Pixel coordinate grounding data
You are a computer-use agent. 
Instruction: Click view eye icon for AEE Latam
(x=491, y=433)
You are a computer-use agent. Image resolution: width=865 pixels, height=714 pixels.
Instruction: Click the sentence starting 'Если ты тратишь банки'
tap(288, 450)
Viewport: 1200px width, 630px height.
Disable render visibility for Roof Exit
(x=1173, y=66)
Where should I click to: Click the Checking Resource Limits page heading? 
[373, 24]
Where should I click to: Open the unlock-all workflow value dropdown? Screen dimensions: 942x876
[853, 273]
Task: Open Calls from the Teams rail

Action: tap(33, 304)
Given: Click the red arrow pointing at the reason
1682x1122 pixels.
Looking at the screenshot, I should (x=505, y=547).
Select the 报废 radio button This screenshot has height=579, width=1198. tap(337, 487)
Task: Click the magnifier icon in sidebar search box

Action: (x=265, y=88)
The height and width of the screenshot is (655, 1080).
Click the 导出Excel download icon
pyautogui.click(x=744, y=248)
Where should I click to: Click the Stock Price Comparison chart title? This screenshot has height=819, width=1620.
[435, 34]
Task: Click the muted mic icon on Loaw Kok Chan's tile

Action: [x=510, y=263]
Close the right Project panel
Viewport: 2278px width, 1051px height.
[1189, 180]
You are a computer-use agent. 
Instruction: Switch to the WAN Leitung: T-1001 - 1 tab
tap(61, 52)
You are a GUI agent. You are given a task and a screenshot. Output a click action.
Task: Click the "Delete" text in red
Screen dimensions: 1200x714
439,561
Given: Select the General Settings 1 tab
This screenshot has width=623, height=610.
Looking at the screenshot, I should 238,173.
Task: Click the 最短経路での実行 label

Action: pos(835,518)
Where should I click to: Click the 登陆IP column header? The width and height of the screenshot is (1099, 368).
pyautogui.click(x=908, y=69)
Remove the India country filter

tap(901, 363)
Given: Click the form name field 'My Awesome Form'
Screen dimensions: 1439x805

[WORK TO COMPLETE] Quote the data above verbatim from its first line to the line that includes "The height and", with both boundary lines retained.

[TASK SOLUTION]
You are a computer-use agent. 
Instruction: Click view eye icon for AEE Latam
(x=491, y=433)
You are a computer-use agent. Image resolution: width=865 pixels, height=714 pixels.
Instruction: Click the sentence starting 'Если ты тратишь банки'
tap(288, 450)
Viewport: 1200px width, 630px height.
Disable render visibility for Roof Exit
(x=1173, y=66)
Where should I click to: Click the Checking Resource Limits page heading? 
[373, 24]
Where should I click to: Open the unlock-all workflow value dropdown? Screen dimensions: 942x876
[853, 273]
Task: Open Calls from the Teams rail

Action: tap(33, 304)
Given: Click the red arrow pointing at the reason
1682x1122 pixels.
Looking at the screenshot, I should (x=505, y=547).
Select the 报废 radio button This screenshot has height=579, width=1198. tap(337, 487)
Task: Click the magnifier icon in sidebar search box

Action: (x=265, y=88)
The height and width of the screenshot is (655, 1080).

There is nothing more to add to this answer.